Writing conferences are there to make money. The venue wants to make money. Many of the presenters are there to make money, if not at the conference itself, then down the road when they get you to trust them to help you make your dreams come true. The main commodity at the conference is the hope of the attendees. Hope is the engine that turns the mills of this factory. Without hope, who would drop $200 just to come in and drop more money with the aim of getting a couple minutes' face time?
Sadly, the economics of the thing state that most of the people in attendance are hoping in vain. Nobody is going to tell you that there, of course. Writing will be treated like a self-evidently beautiful and wonderful thing to do. Of course, you must not give up hope. (If you do, no matter. A new group of the not-yet-disillusioned will arrive next time around to take your place.)
And here's why you should:
That being said, there are a few good reasons to go that I can think of:
1) To meet the editors of a local journal. This year, local journals like The Potomac Review, Baltimore Review, and Little Patuxent Review were there. They don't normally attend the AWP Conference. They only attended this year because the proximity meant the economics made sense. I went to say thank you to the editors for having published me or said nice things about submissions I've made. I believe in showing support to the journals that have supported me. These journals aren't in business to make money. Nothing about their business model is profit-oriented. Most are barely limping along. They were at the conference to get what notice they could so more writers will submit to them and hopefully give them better stuff to print. That's it.
2) If you really want to see a headliner. People pay what I consider stupid amounts of money to go to concerts. If you want to do the same thing to see a luminary of literature, and you're just doing it because you admire the work and want to be part of the energy of being in a crowd of people who feel the same, have at it. Just know that being there is no more likely to make you a writer of equal clout than going to a Metallica concert is likely to make you a rock star. Treat the money you spend at a writing conference like a bad gambler treats money at a poker tournament: you're just paying for the thrill of being there.
3) You just really need to hope. There's nothing wrong with this.

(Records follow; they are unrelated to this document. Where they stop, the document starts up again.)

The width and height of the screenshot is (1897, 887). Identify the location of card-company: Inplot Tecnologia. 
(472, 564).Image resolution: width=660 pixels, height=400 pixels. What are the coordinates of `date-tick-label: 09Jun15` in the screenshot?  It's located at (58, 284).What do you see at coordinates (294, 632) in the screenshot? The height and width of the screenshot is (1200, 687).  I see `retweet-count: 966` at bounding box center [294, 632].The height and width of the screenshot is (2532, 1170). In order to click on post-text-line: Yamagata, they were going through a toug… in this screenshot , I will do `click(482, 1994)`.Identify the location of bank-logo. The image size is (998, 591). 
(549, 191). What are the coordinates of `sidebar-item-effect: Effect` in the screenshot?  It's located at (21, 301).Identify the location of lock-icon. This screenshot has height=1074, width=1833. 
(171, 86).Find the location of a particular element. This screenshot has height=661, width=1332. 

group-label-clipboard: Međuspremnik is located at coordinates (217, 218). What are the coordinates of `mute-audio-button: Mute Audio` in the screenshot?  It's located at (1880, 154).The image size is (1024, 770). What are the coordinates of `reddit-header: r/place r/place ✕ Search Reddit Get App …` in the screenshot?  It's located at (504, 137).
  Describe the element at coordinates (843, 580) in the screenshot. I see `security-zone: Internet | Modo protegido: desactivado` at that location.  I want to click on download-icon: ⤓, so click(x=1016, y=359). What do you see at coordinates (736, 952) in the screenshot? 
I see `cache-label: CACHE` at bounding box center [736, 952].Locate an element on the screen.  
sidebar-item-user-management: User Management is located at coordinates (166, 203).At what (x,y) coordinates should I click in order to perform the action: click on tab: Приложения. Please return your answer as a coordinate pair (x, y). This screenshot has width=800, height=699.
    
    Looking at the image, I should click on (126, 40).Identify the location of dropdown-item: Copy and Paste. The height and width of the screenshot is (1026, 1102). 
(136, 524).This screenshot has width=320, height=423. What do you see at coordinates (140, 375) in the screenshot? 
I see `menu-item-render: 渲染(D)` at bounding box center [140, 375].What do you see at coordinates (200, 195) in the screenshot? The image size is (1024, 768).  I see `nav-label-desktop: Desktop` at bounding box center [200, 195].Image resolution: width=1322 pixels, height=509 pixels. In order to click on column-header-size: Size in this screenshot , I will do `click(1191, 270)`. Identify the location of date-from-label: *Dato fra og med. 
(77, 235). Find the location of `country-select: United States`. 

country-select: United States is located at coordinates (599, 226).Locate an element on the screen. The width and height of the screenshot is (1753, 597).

Certainly, a big part of my resurgent interest in writing since I turned 40 has had to do with the nagging feeling that just working and providing for my family were, although the most important thing I have to do, also incredibly ephemeral. I needed to hope while grinding away at my profession's version of gears that the thoughts, words, and visions in my head had value outside of my own imagination.
I've made almost no money off of writing since then, but the boost to my spirits from having three-soon-to-be-four stories published can't really be measured in terms of money. On a Monday morning like today was, I'm much more able to face heading off into the wind to my I-can-stand-it-because-it-isn't-my-whole-life job because I know I have a little something else going on the side.
But it is on the side, where it will be for 90-some percent of the aspirants who show up at any conference. Don't lose track of that when calculating the cost-benefit of going.